Warmer weather means it’s farmers market season. Read up on some of the great benefits of shopping at a farmers market, and don’t miss the recipe at the end!
After an especially long and snowy winter, the opening of farmers markets around the state is certainly a welcome sight. There are many individual, community and environmental benefits associated with shopping at local farmers markets. Markets often offer a wide variety of reasonably priced, high quality fruits and vegetables that are at the peak of their nutritional value. If you receive SNAP benefits, many markets offer a matching incentive program called Double Up Food Bucks (DUFB). For every $10 in SNAP benefits used at the market, you will receive up to $10 in DUFB tokens to spend on fruits and vegetables, making them even more economical.

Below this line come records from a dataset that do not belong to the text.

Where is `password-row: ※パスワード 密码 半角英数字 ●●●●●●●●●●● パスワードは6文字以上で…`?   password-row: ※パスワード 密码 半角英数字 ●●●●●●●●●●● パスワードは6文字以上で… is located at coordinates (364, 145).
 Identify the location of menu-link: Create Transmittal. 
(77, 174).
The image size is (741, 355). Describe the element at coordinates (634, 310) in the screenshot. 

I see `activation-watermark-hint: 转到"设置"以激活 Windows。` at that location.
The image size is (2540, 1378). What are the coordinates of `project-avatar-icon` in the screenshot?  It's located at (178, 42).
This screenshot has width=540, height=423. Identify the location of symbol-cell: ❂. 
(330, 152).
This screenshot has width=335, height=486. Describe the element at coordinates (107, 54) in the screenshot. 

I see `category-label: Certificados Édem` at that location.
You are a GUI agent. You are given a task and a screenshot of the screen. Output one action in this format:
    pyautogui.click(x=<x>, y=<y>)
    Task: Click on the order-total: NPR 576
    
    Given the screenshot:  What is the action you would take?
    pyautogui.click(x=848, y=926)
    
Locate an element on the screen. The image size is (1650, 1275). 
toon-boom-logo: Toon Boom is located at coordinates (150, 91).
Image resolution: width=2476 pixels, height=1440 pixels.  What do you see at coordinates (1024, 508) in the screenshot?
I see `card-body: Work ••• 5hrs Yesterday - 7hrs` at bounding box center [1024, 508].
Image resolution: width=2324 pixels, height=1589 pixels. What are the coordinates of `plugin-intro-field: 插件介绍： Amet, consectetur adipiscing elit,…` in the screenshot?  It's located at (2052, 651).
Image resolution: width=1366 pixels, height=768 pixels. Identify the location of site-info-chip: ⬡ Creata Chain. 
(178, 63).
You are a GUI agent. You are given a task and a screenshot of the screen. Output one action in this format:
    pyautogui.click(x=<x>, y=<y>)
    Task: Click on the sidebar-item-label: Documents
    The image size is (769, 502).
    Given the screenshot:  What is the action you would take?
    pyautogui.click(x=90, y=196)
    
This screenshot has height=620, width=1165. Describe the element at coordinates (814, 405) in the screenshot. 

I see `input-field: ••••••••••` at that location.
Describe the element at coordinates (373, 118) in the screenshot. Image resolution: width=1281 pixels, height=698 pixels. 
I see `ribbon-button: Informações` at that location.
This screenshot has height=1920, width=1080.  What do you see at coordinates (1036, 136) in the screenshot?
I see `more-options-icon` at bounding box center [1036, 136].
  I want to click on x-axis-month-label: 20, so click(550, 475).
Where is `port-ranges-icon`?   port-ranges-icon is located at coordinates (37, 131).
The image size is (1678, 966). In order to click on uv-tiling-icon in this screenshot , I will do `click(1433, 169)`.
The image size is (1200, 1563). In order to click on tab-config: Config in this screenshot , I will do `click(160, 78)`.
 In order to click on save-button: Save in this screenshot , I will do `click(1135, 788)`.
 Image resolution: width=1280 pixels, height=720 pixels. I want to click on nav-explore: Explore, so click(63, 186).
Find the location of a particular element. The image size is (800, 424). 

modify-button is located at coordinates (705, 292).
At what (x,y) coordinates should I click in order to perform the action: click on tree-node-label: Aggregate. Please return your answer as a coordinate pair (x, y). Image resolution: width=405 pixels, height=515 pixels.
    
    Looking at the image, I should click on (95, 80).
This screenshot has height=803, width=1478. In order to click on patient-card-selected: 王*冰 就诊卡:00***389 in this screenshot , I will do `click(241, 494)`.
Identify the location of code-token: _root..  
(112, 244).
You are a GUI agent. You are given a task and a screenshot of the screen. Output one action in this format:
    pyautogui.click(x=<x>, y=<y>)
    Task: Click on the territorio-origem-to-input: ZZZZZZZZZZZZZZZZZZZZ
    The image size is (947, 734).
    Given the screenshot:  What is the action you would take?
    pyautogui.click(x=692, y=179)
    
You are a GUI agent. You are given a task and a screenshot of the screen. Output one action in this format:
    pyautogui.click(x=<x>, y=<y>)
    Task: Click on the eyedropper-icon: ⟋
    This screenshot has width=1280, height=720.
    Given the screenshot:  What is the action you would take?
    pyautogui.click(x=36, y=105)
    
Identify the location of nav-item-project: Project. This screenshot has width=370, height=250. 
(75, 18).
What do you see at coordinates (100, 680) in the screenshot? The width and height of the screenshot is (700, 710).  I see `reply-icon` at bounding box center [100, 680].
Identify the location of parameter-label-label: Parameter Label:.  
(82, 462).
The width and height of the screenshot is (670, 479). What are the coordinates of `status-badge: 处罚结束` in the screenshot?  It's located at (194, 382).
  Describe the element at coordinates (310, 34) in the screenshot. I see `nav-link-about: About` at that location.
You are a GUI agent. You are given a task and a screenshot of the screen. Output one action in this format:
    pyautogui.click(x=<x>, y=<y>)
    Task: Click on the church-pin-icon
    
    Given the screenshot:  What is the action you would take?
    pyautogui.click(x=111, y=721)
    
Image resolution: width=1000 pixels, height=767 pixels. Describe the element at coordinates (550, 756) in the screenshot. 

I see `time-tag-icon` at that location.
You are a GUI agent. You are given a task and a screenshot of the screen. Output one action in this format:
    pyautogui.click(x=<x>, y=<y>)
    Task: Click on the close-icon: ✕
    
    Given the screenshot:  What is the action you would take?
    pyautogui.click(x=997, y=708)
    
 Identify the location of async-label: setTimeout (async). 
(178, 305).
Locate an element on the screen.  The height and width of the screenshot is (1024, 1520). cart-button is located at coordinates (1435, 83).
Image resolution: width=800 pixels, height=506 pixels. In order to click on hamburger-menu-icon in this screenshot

The produce at farmers markets is often harvested within a couple of days or hours of the market, so the consumer has more time to use it before it spoils. Shopping at farmers markets also helps support farmers in your area, as well as the local economy. On average, food in the United States travels about 1,500 miles to get to your dinner plate, which can have various negative impacts on the environment. Fruits and vegetables sold at farmers markets have generally travelled just a few miles, which means savings in both your wallet and your environment. In addition to these benefits, farmers markets are a fun place to spend a few hours. Many offer free music, games and events for children and tasty food samples. The opening day of farmers markets varies around the state. Check with your local USU Extension office to find the farmers market in your community.
Here’s a great recipe for some of the first items to show up at Utah’s farmers markets. This is a great recipe to add any other fruits or vegetables that look good at the market.
Tossed Salad with Citrus Dressing
Yield: 8 servings.
- 4 c. torn fresh spinach
- 4 c. torn leaf lettuce
- 2-11 oz. cans mandarin oranges
- ¼ small red onion, thinly sliced
- 2 T. thinly sliced radishes
- ½ c. orange juice
- ¼ c. lemon juice
- ¼ c. olive oil
- ½ t. seasoned salt
- ¼ t. paprika (optional)
- pepper, to taste
Toss spinach, lettuce, oranges and radishes in salad bowl. Combine dressing ingredients and whisk together until blended. Serve with salad.